Unlike yeast and flies, dogs do not live in laboratories; they roll in the grass, smell the pollen and pollutants, and accompany us through our bites of food, sometimes by car.

The fact that a dog’s life “mirrors the human environment gives us some reason to be more confident that this will actually work in humans,” Kaeberlein said.

A biotech startup is also testing aging pills for dogs – with one specially formulated for larger breeds Celine Halioua is the founder and CEO of Loyal. faithful

Kaeberlein and the University of Washington team aren’t the only ones testing anti-aging treatments in dogs.

Celine Halioua, founder and CEO of biotech startup Loyal, is similarly committed to helping dogs live longer and stay healthier, with an eventual eye toward helping humans do the same . Loyal recently received what Halioua believes is the first longevity study design supported by the Food and Drug Administration, for prospective trials of two different drugs in senior dogs. No drug has ever been approved by the FDA for aging as a condition — in animals or in humans — so if its test is successful, it could be a watershed moment for a whole new area of ​​drug development, discovering that that scientists call geroprotectors, drugs that can help fight death.
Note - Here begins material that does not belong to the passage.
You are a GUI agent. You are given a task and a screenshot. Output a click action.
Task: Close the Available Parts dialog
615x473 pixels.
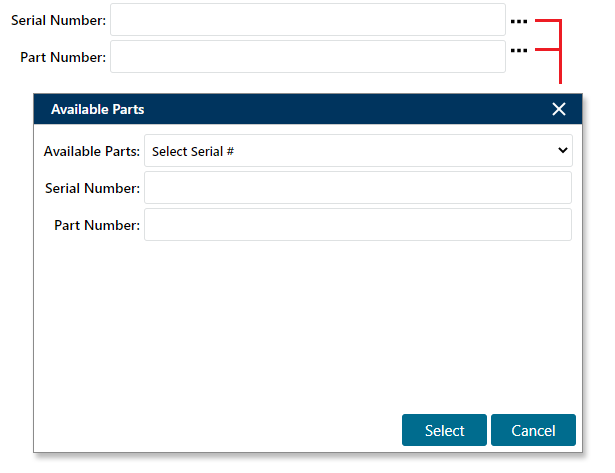[x=559, y=109]
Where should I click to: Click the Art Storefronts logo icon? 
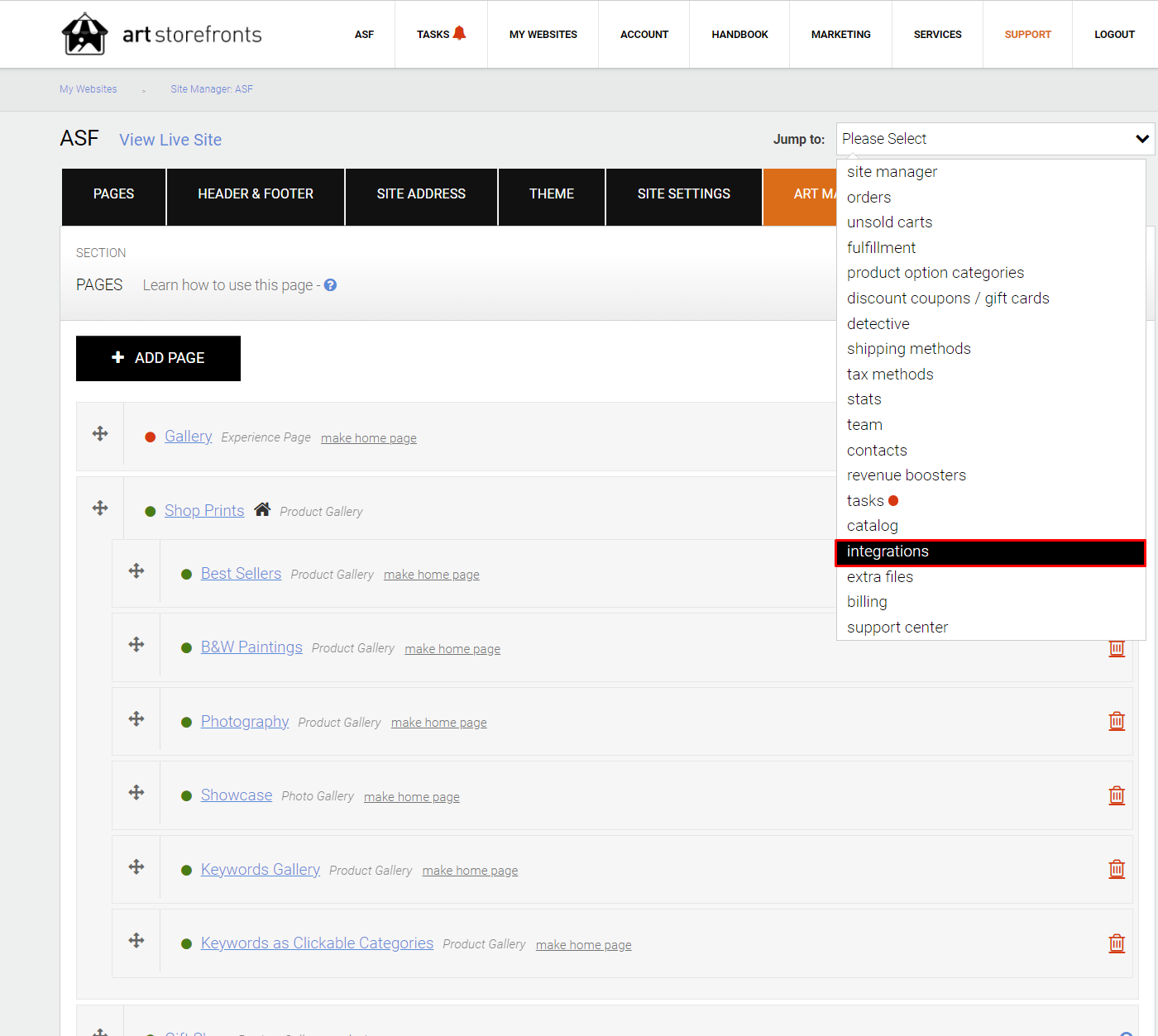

“It’s a very, very important milestone for the field of aging because if we want to have more antiaging drugs, we need to have a defined clinical pathway for a drug that goes from zero to market for aging,” she told The insider.

Loyal is working on developing two different pills. The first, called LOY-001, is designed to help larger dogs live longer by minimizing factors that promote premature aging among larger breeds. The second, LOY-002, is what Halioua says works a lot like rapamycin, but is a different compound. It also mimics fasting and improves the dog’s metabolism and can be used in dogs of all sizes if evidence shows it works.

Anti-Aging Medicines That Don’t Break the Bank Matt Kaeberlein co-directs the Dog Aging Project. courtesy of Matt Kaeberlein

Halioua says the anti-aging field often gets a bad reputation for “being associated with billionaires who want to live forever,” but what’s great about drug development for dogs is that it’s the exact opposite. Treatments need to be cheap, accessible and super safe if dog owners are going to be willing to use them.

“Our drugs will be cash,” she said. “We’re not betting insurance on marketing our drugs. And so by definition, anything we’re developing is going to have to be accessible if we want it to be marketable at all.”

Eventually, the same model could be used for humans, she suspects.

“My vision of what an antiaging drug should be is just a daily, inexpensive pill that the vast majority of the elderly American population is taking to reduce the risk and severity of future age-related diseases,” she said. . “It’s kind of the ultimate preventative medicine.”

Kaeberlein, who isn’t shy about admitting he’s already tried rapamycin for his aging joints, agrees with Halioua that yes, it would be great to have an inexpensive drug for age-related decline in humans one day, especially a which costs only a few dollars per pill. But even if that’s not possible, he’d still be happy with research that allows his dog and other dogs to hang around a little longer.

“If we can increase the healthy lifespan of pet dogs, that would be fantastic,” he said. “I’m a dog person and I can say I’ve achieved something important in my career if we have that impact.”